MATERIAL TO PROCESS:
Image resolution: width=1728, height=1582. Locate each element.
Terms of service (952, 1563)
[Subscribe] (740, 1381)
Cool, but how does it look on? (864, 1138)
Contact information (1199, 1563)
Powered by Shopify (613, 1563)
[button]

ACTIVITY:
Transcribe each entry above exactly as it reads.

OUTPUT FOR THIS EXERCISE:
Image resolution: width=1728, height=1582. Locate each element.
Terms of service (952, 1563)
[Subscribe] (740, 1381)
Cool, but how does it look on? (864, 1138)
Contact information (1199, 1563)
Powered by Shopify (613, 1563)
[button]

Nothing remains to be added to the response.